TASK STATEMENT =
Rewrite every line of the items below as a single numbered list, leaving out the blank lines.
Start of DATA FOR PROCESSING
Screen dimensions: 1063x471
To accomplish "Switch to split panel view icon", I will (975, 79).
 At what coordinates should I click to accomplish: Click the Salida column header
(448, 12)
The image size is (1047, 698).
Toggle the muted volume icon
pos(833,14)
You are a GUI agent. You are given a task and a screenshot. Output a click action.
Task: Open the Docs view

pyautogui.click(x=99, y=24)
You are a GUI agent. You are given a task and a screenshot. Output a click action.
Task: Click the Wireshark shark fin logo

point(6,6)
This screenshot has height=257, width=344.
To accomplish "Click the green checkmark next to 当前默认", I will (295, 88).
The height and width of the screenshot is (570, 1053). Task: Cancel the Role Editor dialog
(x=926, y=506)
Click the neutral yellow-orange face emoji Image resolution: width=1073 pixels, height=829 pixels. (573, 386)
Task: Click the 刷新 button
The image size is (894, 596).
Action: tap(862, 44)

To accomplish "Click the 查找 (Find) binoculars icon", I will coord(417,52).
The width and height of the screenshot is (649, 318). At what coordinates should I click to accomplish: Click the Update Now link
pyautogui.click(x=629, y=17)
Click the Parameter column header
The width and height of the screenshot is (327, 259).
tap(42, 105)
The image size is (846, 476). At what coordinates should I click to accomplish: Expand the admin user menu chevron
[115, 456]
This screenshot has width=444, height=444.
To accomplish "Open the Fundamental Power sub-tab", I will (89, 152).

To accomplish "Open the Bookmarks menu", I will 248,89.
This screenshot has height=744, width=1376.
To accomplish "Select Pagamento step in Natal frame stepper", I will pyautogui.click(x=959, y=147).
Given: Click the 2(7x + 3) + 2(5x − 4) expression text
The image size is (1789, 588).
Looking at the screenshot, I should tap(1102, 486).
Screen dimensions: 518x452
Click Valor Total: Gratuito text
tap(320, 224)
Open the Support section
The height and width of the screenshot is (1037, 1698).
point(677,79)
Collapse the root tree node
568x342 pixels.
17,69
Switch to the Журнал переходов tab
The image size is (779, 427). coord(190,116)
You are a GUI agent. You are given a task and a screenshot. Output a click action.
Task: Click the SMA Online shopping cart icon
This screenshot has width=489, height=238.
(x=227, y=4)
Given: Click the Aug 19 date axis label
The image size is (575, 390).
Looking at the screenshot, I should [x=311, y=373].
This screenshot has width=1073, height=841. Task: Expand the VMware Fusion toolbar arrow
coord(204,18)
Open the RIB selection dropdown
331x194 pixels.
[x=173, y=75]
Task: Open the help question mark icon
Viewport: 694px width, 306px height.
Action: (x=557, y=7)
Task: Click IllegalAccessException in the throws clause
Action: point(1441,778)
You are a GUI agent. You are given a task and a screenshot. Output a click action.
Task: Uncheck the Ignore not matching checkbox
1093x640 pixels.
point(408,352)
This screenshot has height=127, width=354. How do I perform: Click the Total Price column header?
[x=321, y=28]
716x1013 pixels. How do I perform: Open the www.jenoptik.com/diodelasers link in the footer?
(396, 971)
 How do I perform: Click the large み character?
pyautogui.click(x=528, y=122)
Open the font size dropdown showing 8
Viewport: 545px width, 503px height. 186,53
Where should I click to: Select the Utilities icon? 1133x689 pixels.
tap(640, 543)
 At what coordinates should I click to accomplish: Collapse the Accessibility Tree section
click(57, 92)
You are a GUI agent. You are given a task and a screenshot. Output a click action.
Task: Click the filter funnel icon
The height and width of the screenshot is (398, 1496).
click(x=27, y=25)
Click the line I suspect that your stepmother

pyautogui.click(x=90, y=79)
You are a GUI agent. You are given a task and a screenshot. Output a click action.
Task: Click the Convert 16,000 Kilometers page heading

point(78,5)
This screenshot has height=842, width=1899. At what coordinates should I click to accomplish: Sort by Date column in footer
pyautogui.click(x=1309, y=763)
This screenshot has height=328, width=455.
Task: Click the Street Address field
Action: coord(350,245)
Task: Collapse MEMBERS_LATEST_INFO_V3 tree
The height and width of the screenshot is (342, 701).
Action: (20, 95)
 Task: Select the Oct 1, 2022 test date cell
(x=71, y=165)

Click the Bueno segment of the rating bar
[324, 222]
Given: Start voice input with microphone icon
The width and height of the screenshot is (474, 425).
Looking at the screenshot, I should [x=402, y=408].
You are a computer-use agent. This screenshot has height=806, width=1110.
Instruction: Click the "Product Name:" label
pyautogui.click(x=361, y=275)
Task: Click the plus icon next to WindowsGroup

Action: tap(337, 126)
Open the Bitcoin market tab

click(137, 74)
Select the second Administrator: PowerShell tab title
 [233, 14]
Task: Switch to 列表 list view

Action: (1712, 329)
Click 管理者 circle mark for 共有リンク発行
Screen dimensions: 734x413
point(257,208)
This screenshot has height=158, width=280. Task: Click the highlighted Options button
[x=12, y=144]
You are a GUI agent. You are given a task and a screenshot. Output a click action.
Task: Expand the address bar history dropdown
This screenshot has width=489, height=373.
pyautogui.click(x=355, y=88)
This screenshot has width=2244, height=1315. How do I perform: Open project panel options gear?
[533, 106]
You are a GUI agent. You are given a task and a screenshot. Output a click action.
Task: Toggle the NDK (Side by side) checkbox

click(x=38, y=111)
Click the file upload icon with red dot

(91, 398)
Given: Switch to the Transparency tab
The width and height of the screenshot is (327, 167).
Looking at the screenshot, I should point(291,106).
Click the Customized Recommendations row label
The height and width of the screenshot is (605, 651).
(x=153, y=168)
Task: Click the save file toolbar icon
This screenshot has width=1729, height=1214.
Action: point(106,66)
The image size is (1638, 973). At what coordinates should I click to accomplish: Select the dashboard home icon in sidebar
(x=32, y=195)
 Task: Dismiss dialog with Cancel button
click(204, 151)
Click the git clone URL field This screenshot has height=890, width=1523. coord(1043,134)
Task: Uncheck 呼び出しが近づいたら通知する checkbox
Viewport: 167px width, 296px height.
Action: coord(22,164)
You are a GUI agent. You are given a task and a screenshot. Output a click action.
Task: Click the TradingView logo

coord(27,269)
End of DATA FOR PROCESSING
THE SOLUTION =
1. Screen dimensions: 1063x471
2. To accomplish "Switch to split panel view icon", I will (975, 79).
3.  At what coordinates should I click to accomplish: Click the Salida column header
4. (448, 12)
5. The image size is (1047, 698).
6. Toggle the muted volume icon
7. pos(833,14)
8. You are a GUI agent. You are given a task and a screenshot. Output a click action.
9. Task: Open the Docs view
10. pyautogui.click(x=99, y=24)
11. You are a GUI agent. You are given a task and a screenshot. Output a click action.
12. Task: Click the Wireshark shark fin logo
13. point(6,6)
14. This screenshot has height=257, width=344.
15. To accomplish "Click the green checkmark next to 当前默认", I will (295, 88).
16. The height and width of the screenshot is (570, 1053). Task: Cancel the Role Editor dialog
17. (x=926, y=506)
18. Click the neutral yellow-orange face emoji Image resolution: width=1073 pixels, height=829 pixels. (573, 386)
19. Task: Click the 刷新 button
20. The image size is (894, 596).
21. Action: tap(862, 44)
22. To accomplish "Click the 查找 (Find) binoculars icon", I will coord(417,52).
23. The width and height of the screenshot is (649, 318). At what coordinates should I click to accomplish: Click the Update Now link
24. pyautogui.click(x=629, y=17)
25. Click the Parameter column header
26. The width and height of the screenshot is (327, 259).
27. tap(42, 105)
28. The image size is (846, 476). At what coordinates should I click to accomplish: Expand the admin user menu chevron
29. [115, 456]
30. This screenshot has width=444, height=444.
31. To accomplish "Open the Fundamental Power sub-tab", I will (89, 152).
32. To accomplish "Open the Bookmarks menu", I will 248,89.
33. This screenshot has height=744, width=1376.
34. To accomplish "Select Pagamento step in Natal frame stepper", I will pyautogui.click(x=959, y=147).
35. Given: Click the 2(7x + 3) + 2(5x − 4) expression text
36. The image size is (1789, 588).
37. Looking at the screenshot, I should tap(1102, 486).
38. Screen dimensions: 518x452
39. Click Valor Total: Gratuito text
40. tap(320, 224)
41. Open the Support section
42. The height and width of the screenshot is (1037, 1698).
43. point(677,79)
44. Collapse the root tree node
45. 568x342 pixels.
46. 17,69
47. Switch to the Журнал переходов tab
48. The image size is (779, 427). coord(190,116)
49. You are a GUI agent. You are given a task and a screenshot. Output a click action.
50. Task: Click the SMA Online shopping cart icon
51. This screenshot has width=489, height=238.
52. (x=227, y=4)
53. Given: Click the Aug 19 date axis label
54. The image size is (575, 390).
55. Looking at the screenshot, I should [x=311, y=373].
56. This screenshot has width=1073, height=841. Task: Expand the VMware Fusion toolbar arrow
57. coord(204,18)
58. Open the RIB selection dropdown
59. 331x194 pixels.
60. [x=173, y=75]
61. Task: Open the help question mark icon
62. Viewport: 694px width, 306px height.
63. Action: (x=557, y=7)
64. Task: Click IllegalAccessException in the throws clause
65. Action: point(1441,778)
66. You are a GUI agent. You are given a task and a screenshot. Output a click action.
67. Task: Uncheck the Ignore not matching checkbox
68. 1093x640 pixels.
69. point(408,352)
70. This screenshot has height=127, width=354. How do I perform: Click the Total Price column header?
71. [x=321, y=28]
72. 716x1013 pixels. How do I perform: Open the www.jenoptik.com/diodelasers link in the footer?
73. (396, 971)
74.  How do I perform: Click the large み character?
75. pyautogui.click(x=528, y=122)
76. Open the font size dropdown showing 8
77. Viewport: 545px width, 503px height. 186,53
78. Where should I click to: Select the Utilities icon? 1133x689 pixels.
79. tap(640, 543)
80.  At what coordinates should I click to accomplish: Collapse the Accessibility Tree section
81. click(57, 92)
82. You are a GUI agent. You are given a task and a screenshot. Output a click action.
83. Task: Click the filter funnel icon
84. The height and width of the screenshot is (398, 1496).
85. click(x=27, y=25)
86. Click the line I suspect that your stepmother
87. pyautogui.click(x=90, y=79)
88. You are a GUI agent. You are given a task and a screenshot. Output a click action.
89. Task: Click the Convert 16,000 Kilometers page heading
90. point(78,5)
91. This screenshot has height=842, width=1899. At what coordinates should I click to accomplish: Sort by Date column in footer
92. pyautogui.click(x=1309, y=763)
93. This screenshot has height=328, width=455.
94. Task: Click the Street Address field
95. Action: coord(350,245)
96. Task: Collapse MEMBERS_LATEST_INFO_V3 tree
97. The height and width of the screenshot is (342, 701).
98. Action: (20, 95)
99.  Task: Select the Oct 1, 2022 test date cell
100. (x=71, y=165)
101. Click the Bueno segment of the rating bar
102. [324, 222]
103. Given: Start voice input with microphone icon
104. The width and height of the screenshot is (474, 425).
105. Looking at the screenshot, I should [x=402, y=408].
106. You are a computer-use agent. This screenshot has height=806, width=1110.
107. Instruction: Click the "Product Name:" label
108. pyautogui.click(x=361, y=275)
109. Task: Click the plus icon next to WindowsGroup
110. Action: tap(337, 126)
111. Open the Bitcoin market tab
112. click(137, 74)
113. Select the second Administrator: PowerShell tab title
114.  [233, 14]
115. Task: Switch to 列表 list view
116. Action: (1712, 329)
117. Click 管理者 circle mark for 共有リンク発行
118. Screen dimensions: 734x413
119. point(257,208)
120. This screenshot has height=158, width=280. Task: Click the highlighted Options button
121. [x=12, y=144]
122. You are a GUI agent. You are given a task and a screenshot. Output a click action.
123. Task: Expand the address bar history dropdown
124. This screenshot has width=489, height=373.
125. pyautogui.click(x=355, y=88)
126. This screenshot has width=2244, height=1315. How do I perform: Open project panel options gear?
127. [533, 106]
128. You are a GUI agent. You are given a task and a screenshot. Output a click action.
129. Task: Toggle the NDK (Side by side) checkbox
130. click(x=38, y=111)
131. Click the file upload icon with red dot
132. (91, 398)
133. Given: Switch to the Transparency tab
134. The width and height of the screenshot is (327, 167).
135. Looking at the screenshot, I should point(291,106).
136. Click the Customized Recommendations row label
137. The height and width of the screenshot is (605, 651).
138. (x=153, y=168)
139. Task: Click the save file toolbar icon
140. This screenshot has width=1729, height=1214.
141. Action: point(106,66)
142. The image size is (1638, 973). At what coordinates should I click to accomplish: Select the dashboard home icon in sidebar
143. (x=32, y=195)
144.  Task: Dismiss dialog with Cancel button
145. click(204, 151)
146. Click the git clone URL field This screenshot has height=890, width=1523. coord(1043,134)
147. Task: Uncheck 呼び出しが近づいたら通知する checkbox
148. Viewport: 167px width, 296px height.
149. Action: coord(22,164)
150. You are a GUI agent. You are given a task and a screenshot. Output a click action.
151. Task: Click the TradingView logo
152. coord(27,269)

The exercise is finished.